Globalement, une alimentation riches en légumes et fruits biologiques, locaux et de saison va apporter les vitamines et minéraux dont le corps à besoin. Observer la nature et sentir le vent, l’eau et le soleil sur sa peau redonne de l’énergie, y compris en ville et dans un périmètre restreint.
Dans ce contexte de pandémie de Covid-19, davantage de personnes « s’essaient » à la naturopathie. Comment cette médecine alternative nous aide-t-elle à renforcer nos défenses immunitaires ?

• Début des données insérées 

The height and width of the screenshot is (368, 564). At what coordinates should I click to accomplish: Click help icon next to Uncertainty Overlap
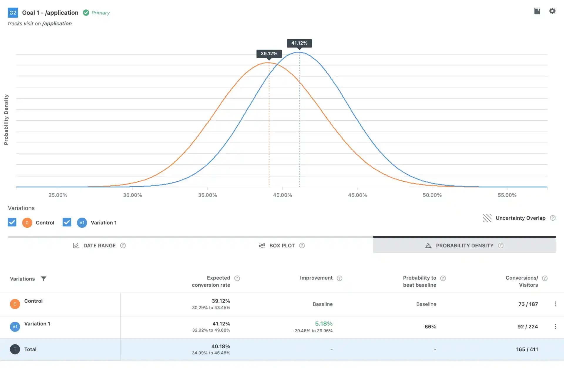[x=553, y=218]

D.K : En rééquilibrant ce qui est déséquilibré, on renforce notre système digestif ainsi que notre capacité de récupération physique et émotionnel. Par conséquent, nous renforçons notre capacité naturelle à gérer les agents pathogènes extérieurs comme les virus. S’il est parfois pertinent de se protéger de l’extérieur via les masques et produits désinfectants, cela ne fait pas sens de se focaliser dessus sans prendre soin de notre intérieur. Tous les jours de notre vie, notre corps, ce merveilleux et complexe organisme, compose avec des virus et des bactéries qui pourraient être dangereux pour nous. Aidons le à faire son travail. Plus concrètement, certains compléments alimentaires ou plantes stimulent le système immunitaire et peuvent être intéressants, comme la propolis, la gelée royale, l’echinacea et la vitamine C. Mais il faut prendre conscience que ses produits se prennent en cure, pour une durée limitée dans le temps, et sont utiles uniquement si un travail de fond est réalisé en parallèle.
Des conseils pour nous accompagner au mieux en cette rentrée…

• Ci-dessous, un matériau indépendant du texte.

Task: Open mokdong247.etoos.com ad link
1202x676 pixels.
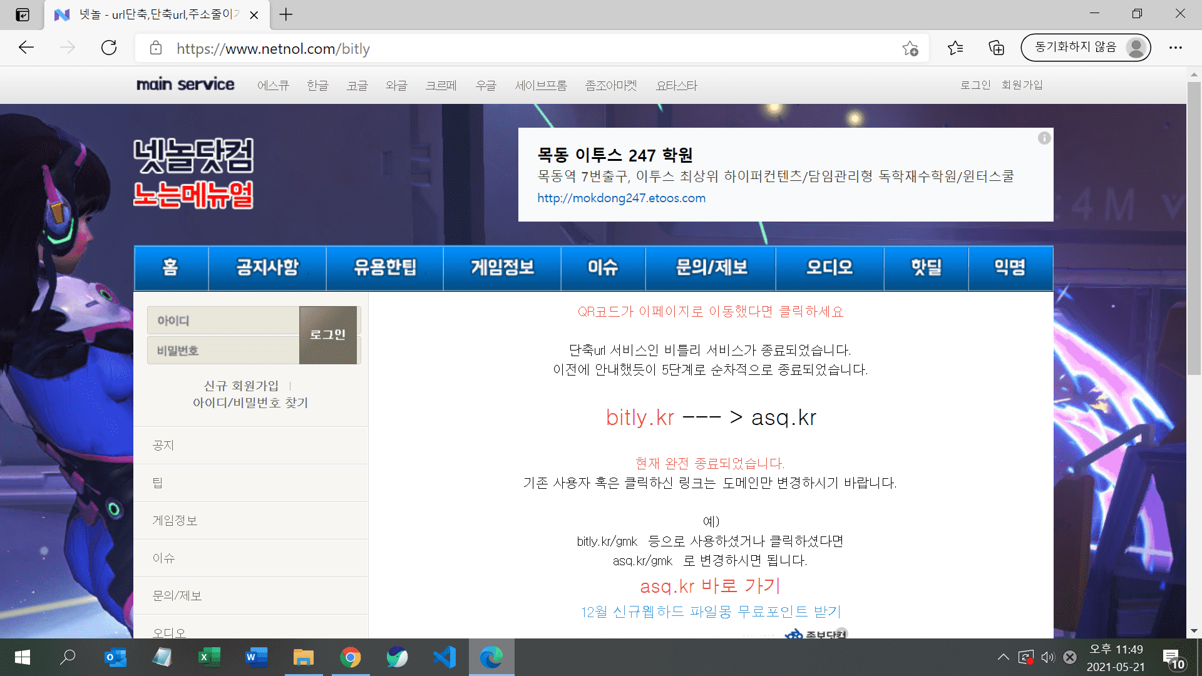Action: point(621,198)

D.K : Pour beaucoup, ces derniers mois ont été l’occasion de mettre les choses à plat, de redéfinir les priorités et de prendre conscience de certains déséquilibres. Sur le long terme, cette rentrée 2020 est l’opportunité de mettre en place les changements qui seront justes pour nous : un déménagement vers un lieu de vie qui nous convient mieux, une réorientation professionnelle vers un métier plus épanouissant ou un aménagement différent de l’emploi du temps de la semaine qui laisse plus de temps pour réaliser ce que l’on mettait toujours de côté.
Sur le court terme, c’est le bon moment pour se faire accompagner par des professionnels de la santé et du bien-être au naturel qui donneront des conseils et feront un suivi personnalisé pour rester en équilibre face à l’incertitude. C’est aussi l’occasion de s’intéresser aux fleurs de Bach, elles sont très efficaces pour calmer le stress venant des doutes et de l’inquiétude face à l’avenir. Pensons également aux tisanes de plantes médicinales de nos régions, comme l’aubépine, qui permet de calmer l’anxiété et prépare au sommeil réparateur.
Et s’il ne faut garder qu’un conseil : aménagez-vous des temps de pause, de la manière qui vous convient. Bain, lecture, massage, balade dans la nature… Chaque jour, trouvez votre manière de faire une pause.